Susanlo #15
Does the KJV say that Mary was conceived without sin? I know that Luke 1:28 shows that Mary was highly favored and blessed among women. Are there other references? I am not aware of a verse explicitly stating that Mary was conceived without sin. I am not a KJV onlyist, but I wonder if that is why they may not believe in the immaculate conception.
Regardless of the KJV, what is important is to know what the reality is, which the Catholic Church teaches.
The blessed Virgin was conceived immaculately free from Original Sin by the application of the merits of Christ’s’ Redemption preventively (instead of healing for the rest of mankind). Lk 1:28: “Hail full of grace.” This indicates a perfection of grace. This perfection is thus intensive and extensive – over the whole of her life from conception.

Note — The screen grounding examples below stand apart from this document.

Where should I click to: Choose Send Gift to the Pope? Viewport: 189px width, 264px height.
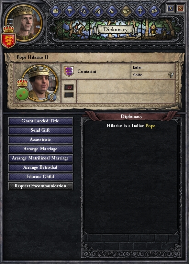point(41,130)
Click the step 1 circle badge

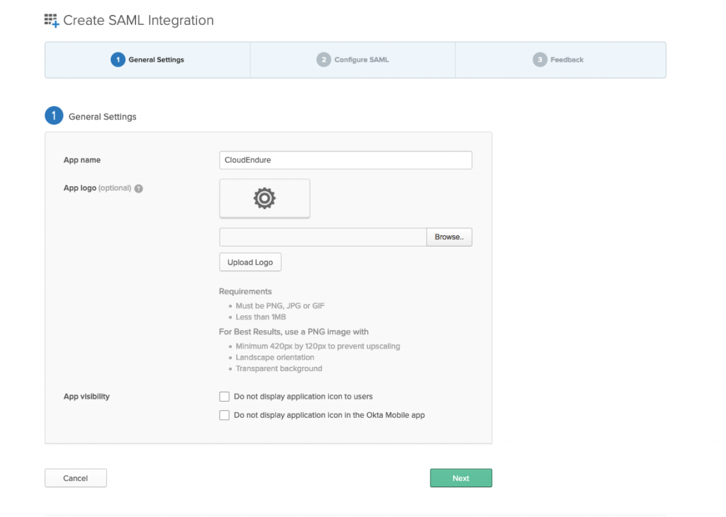118,59
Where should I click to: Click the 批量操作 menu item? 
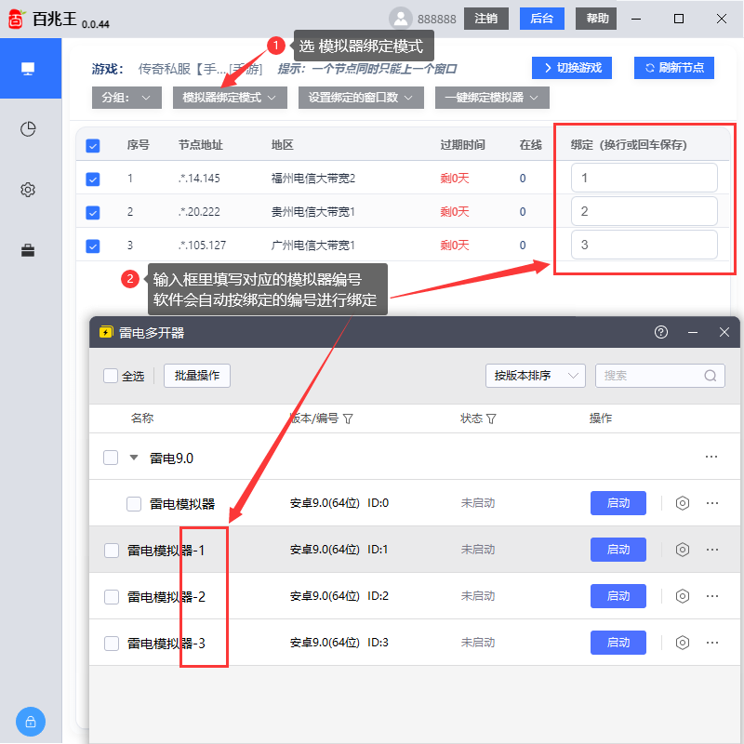[x=196, y=376]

“Full of grace” is a unique title given to Mary, and suggests a perfection of grace from a past event. Mary is not just “highly favored.” She has been perfected in grace by God. “Full of grace” is only used to describe one other person - Jesus Christ in John 1:14.
Karl Keating remarks that these newer translations, based on the Greek, "are imperfect since they give the impression that the favour bestowed on Mary was no different from that given other women in the Bible…indistinguishable from the status of Elizabeth, the mother of John the Baptist; or Sarah, the wife of Abraham; or Anna, the mother of Samuel * all of whom, by the way, were long childless and were ‘highly favoured’ because God acceded to their pleas to bear children.”
Karl Keating says that the older translations convey that this grace is permanent and of a singular kind in keeping with the Greek which indicates a perfection of grace, and which is what the dogma of the Immaculate Conception teaches. He stresses that the sense of the Greek *kecharitomene *is not just “to look upon with favour, but to transform by this favour or grace.” (From René Laurentin).
Convert from Evangelicalism, ex-Pastor David B Currie, in his book *Born Fundamentalist, Born Again Catholic *thinks that St Jerome “probably did the best job of translating this passage so many centuries ago. He translated it as ‘Hail, full of grace’. The important point to notice is that Mary is not addressed by Gabriel as ‘Mary’. She is addressed as ‘full of grace’, as though that were her name. When we unpack the Greek meaning of these words, Gabriel called Mary ‘The One Most Full of God’s Gracious Gift of His Life in All Time’.”